▸ Given text:
"""
To be protected by copyright, your content has to be original.
When copyright talks about originality, it doesn’t mean that what you create has to be completely new + novel. You don’t have to be Picasso or Mozart or Hemingway. We all know that creative works are iterative – we build on what has come before.
What copyright means when it talks about originality is that the content originates from YOU. You made it; it’s yours. You didn’t copy it from somebody else.
(This always reminds me of a school teacher lecturing students to “Keep your eyes on your own work!” and “Don’t copy the person sitting next to you!”). Copyright originality is a bit like that.
The general rule is that if you created the content, then it’s original.
What does this mean practically for bloggers? Most of us will draft the words in our blog posts ourselves, so those will be original. The same goes for photos we take ourselves. But for photos and images we source from other blogs, Pinterest or Google Image Search – no.
"""
▸ Provided data:
"""
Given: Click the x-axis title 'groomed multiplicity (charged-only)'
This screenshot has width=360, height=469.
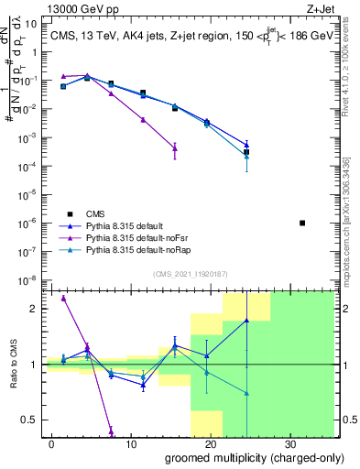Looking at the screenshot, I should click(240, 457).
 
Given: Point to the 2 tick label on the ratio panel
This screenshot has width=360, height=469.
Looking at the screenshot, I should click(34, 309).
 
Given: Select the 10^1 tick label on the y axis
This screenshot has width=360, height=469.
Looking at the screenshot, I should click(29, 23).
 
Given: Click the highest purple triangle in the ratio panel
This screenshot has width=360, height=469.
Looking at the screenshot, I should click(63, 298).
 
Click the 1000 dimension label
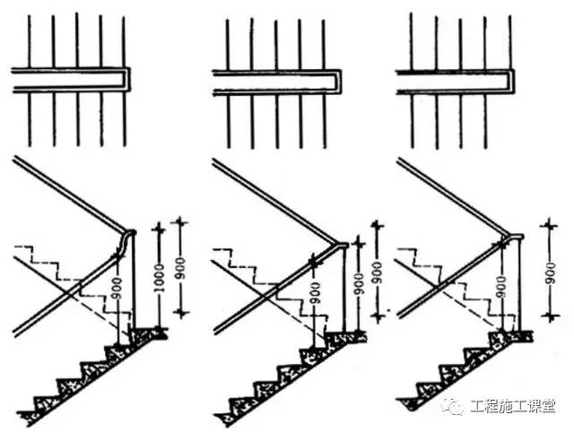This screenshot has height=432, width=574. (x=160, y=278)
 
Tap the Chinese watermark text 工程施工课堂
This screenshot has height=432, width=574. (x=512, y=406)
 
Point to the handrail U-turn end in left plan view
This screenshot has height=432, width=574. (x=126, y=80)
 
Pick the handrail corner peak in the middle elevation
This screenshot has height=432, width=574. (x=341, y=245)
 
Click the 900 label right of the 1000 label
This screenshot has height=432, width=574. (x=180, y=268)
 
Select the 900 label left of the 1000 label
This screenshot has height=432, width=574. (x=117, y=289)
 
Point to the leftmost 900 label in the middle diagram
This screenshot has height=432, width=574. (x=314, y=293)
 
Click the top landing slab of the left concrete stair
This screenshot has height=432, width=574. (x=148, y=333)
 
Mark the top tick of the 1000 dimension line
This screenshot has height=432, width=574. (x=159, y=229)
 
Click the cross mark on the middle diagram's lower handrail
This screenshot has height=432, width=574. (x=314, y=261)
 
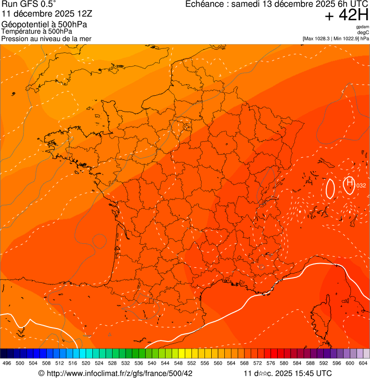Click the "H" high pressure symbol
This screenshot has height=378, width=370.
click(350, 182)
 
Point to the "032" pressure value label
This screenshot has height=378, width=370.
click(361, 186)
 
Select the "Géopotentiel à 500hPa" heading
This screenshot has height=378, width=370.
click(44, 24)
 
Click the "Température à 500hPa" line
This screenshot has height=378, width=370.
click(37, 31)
"""
"""
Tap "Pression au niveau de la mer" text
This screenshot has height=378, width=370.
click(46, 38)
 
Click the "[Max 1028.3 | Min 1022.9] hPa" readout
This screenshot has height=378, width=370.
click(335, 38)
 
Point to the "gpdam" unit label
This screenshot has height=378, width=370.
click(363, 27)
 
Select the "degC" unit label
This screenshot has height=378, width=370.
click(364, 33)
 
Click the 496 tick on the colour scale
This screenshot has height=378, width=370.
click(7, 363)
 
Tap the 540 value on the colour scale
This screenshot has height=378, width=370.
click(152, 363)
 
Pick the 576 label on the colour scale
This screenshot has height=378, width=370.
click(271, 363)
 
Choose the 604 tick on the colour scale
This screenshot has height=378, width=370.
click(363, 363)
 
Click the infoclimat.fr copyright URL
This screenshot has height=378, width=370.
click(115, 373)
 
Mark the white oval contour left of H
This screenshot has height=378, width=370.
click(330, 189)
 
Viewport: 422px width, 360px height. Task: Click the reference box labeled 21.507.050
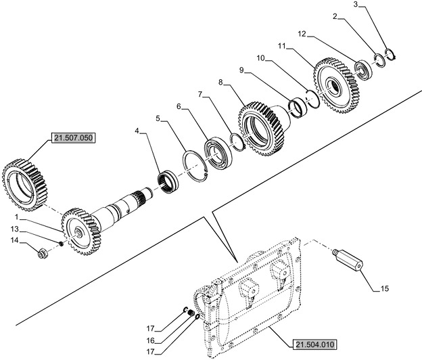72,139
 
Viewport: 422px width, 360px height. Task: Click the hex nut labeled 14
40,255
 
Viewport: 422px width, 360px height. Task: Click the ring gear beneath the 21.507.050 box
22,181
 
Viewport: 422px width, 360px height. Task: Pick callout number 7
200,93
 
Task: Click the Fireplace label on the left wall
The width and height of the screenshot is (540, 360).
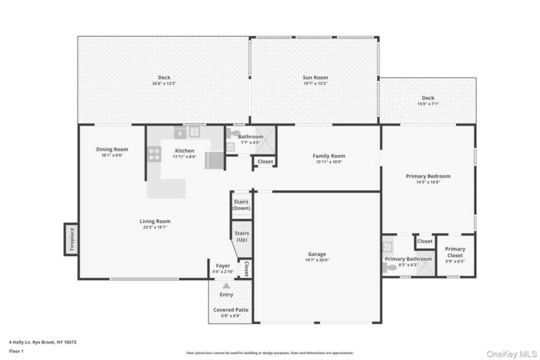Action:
"""
"""
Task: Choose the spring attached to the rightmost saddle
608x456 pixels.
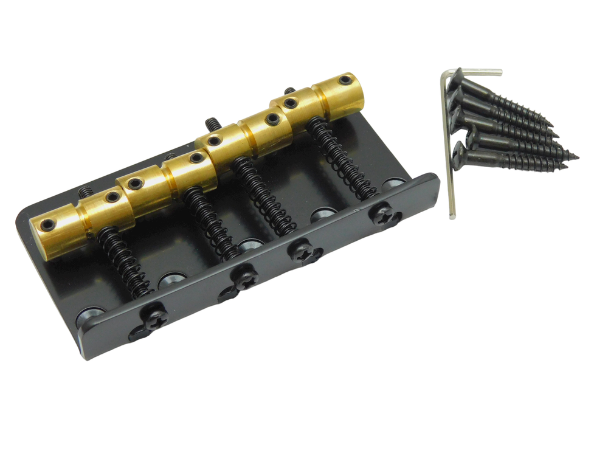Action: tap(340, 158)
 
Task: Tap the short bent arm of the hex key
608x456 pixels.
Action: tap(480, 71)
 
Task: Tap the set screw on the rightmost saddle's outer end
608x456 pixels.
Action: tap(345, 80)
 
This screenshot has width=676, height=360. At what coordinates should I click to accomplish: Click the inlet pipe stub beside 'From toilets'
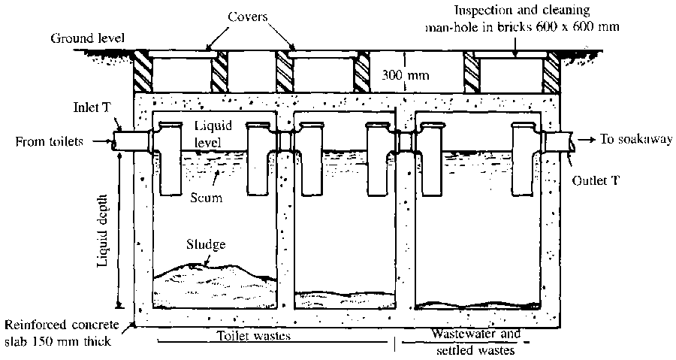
"""
▸ Instructions to follow: Translate into Spanish this sentence from the passage on copyright originality: "The general rule is that if you created the content, then it's original." The rows have no connection to the passage on copyright originality.

▸ Completed task: La regla general es que, si usted creó el contenido, entonces es original.